What is a better method for packing 4 bytes into 3 than this?

Question

What is a better method for packing 4 bytes into 3 than this?

I have an array of values well within the range of 0-63, and I decided to pack every 4 bytes in 3, because the values only require 6 bits, and I could use an extra 2 bits to store the first two bits of the next value, etc. .

I never did this before I used the switch and the nextbit variable (a device with a state machine like a device) to do the packing and keep track of the start bit. I am convinced, however, that there must be a better way.

Suggestions / tips, please, but do not ruin my pleasure; -)

What are the portability issues regarding big / small endian?

btw: I checked that this code works by unpacking it again and comparing it with the input. And no, this is not homework, just an exercise that I set for myself.

 /* build with gcc -std=c99 -Wconversion */ #define ASZ 400 typedef unsigned char uc_; uc_ data[ASZ]; int i; for (i = 0; i < ASZ; ++i) { data[i] = (uc_)(i % 0x40); } size_t dl = sizeof(data); printf("sizeof(data):%z\n",dl); float fpl = ((float)dl / 4.0f) * 3.0f; size_t pl = (size_t)(fpl > (float)((int)fpl) ? fpl + 1 : fpl); printf("length of packed data:%z\n",pl); for (i = 0; i < dl; ++i) printf("%02d ", data[i]); printf("\n"); uc_ * packeddata = calloc(pl, sizeof(uc_)); uc_ * byte = packeddata; uc_ nextbit = 1; for (int i = 0; i < dl; ++i) { uc_ m = (uc_)(data[i] & 0x3f); switch(nextbit) { case 1: /* all 6 bits of m into first 6 bits of byte: */ *byte = m; nextbit = 7; break; case 3: /* all 6 bits of m into last 6 bits of byte: */ *byte++ = (uc_)(*byte | (m << 2)); nextbit = 1; break; case 5: /* 1st 4 bits of m into last 4 bits of byte: */ *byte++ = (uc_)(*byte | ((m & 0x0f) << 4)); /* 5th and 6th bits of m into 1st and 2nd bits of byte: */ *byte = (uc_)(*byte | ((m & 0x30) >> 4)); nextbit = 3; break; case 7: /* 1st 2 bits of m into last 2 bits of byte: */ *byte++ = (uc_)(*byte | ((m & 0x03) << 6)); /* next (last) 4 bits of m into 1st 4 bits of byte: */ *byte = (uc_)((m & 0x3c) >> 2); nextbit = 5; break; } }

+4

c arrays bit-manipulation bit-packing

James morris Nov 03 '09 at 0:30

source share

5 answers

Check out IETF RFC 4648 for “Base16, Base32, and Base64 Data Codes.”

Partial Code Criticism:

 size_t dl = sizeof(data); printf("sizeof(data):%d\n",dl); float fpl = ((float)dl / 4.0f) * 3.0f; size_t pl = (size_t)(fpl > (float)((int)fpl) ? fpl + 1 : fpl); printf("length of packed data:%d\n",pl);

Do not use floating point things - just use integers. And use "% z" to print the "size_t" values - if you have a C99 library.

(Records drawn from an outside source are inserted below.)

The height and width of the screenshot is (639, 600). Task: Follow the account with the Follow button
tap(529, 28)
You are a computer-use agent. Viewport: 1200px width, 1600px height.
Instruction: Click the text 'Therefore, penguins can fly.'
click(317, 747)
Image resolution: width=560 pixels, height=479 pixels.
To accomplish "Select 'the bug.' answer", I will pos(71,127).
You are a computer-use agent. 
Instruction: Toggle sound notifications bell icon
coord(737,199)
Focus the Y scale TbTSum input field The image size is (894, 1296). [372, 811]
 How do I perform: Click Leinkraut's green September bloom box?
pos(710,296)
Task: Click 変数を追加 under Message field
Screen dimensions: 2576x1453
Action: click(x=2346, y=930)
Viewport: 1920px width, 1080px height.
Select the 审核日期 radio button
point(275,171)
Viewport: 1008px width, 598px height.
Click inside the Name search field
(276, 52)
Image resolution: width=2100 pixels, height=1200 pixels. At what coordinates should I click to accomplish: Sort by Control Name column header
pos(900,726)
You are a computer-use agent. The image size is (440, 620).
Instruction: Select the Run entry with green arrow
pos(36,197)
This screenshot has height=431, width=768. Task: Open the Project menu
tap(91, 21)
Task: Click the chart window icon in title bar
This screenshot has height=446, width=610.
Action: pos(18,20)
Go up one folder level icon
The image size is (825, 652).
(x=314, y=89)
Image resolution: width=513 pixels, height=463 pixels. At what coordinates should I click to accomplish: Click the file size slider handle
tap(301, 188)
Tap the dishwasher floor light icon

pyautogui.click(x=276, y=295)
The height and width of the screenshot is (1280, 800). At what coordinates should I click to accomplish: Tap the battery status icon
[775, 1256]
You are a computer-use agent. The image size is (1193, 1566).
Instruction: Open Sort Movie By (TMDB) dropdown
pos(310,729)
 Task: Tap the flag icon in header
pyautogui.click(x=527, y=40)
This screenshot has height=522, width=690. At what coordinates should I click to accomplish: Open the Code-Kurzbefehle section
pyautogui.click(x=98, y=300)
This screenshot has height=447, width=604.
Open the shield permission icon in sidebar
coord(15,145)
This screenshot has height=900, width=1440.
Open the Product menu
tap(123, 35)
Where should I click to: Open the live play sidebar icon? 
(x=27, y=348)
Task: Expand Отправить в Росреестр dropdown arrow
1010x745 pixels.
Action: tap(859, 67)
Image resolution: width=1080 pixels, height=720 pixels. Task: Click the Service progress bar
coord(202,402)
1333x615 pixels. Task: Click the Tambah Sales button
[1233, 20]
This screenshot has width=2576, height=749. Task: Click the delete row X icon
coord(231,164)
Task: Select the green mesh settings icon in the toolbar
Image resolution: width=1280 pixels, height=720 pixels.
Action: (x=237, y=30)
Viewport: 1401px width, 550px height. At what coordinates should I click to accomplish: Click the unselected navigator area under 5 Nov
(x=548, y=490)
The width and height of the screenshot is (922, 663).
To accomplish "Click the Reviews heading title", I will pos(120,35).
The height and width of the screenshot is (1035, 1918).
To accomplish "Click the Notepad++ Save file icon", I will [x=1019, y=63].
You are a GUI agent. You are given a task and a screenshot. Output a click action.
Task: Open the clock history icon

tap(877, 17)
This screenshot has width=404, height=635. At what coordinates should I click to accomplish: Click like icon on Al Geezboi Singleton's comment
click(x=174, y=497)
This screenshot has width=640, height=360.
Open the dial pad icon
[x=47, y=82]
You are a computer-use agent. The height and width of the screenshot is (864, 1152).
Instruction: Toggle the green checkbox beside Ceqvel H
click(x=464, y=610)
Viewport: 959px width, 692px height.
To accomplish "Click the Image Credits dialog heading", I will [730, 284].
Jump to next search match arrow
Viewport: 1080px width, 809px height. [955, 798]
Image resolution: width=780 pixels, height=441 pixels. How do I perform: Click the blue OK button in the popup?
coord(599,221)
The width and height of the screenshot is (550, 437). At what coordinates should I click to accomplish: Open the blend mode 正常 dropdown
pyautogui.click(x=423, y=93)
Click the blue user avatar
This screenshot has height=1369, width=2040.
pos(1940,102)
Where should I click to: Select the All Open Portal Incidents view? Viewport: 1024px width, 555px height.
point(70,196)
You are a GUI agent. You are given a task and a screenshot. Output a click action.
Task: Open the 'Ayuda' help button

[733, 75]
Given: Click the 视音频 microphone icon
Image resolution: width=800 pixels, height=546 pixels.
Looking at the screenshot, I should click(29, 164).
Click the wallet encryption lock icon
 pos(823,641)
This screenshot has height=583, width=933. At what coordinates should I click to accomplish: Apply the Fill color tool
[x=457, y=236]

 size_t pl = ((dl + 3) / 4) * 3;

I think your loop could be simplified by dealing with 3-byte input modules until you have a partial unit left, and then deal with the remainder of 1 or 2 bytes as special cases. I note that the standard mention says that you use one or two "=" signs to fill in at the end.

I have a Base64 encoder and decoding that does some of them. You describe the “decoded” part of Base64, where the Base64 code has 4 bytes of data, which should be stored in only 3 - as a packaging code. The Base64 encoder matches the unpacker you need.

Base-64 Decoder

Note: base_64_inv is an array of 256 values, one for each possible input byte value; it determines the correct decoded value for each encoded byte. Base64 encoded is a sparse array - 3/4 zeros. Similarly, base_64_map is a mapping between the value 0..63 and the corresponding storage value.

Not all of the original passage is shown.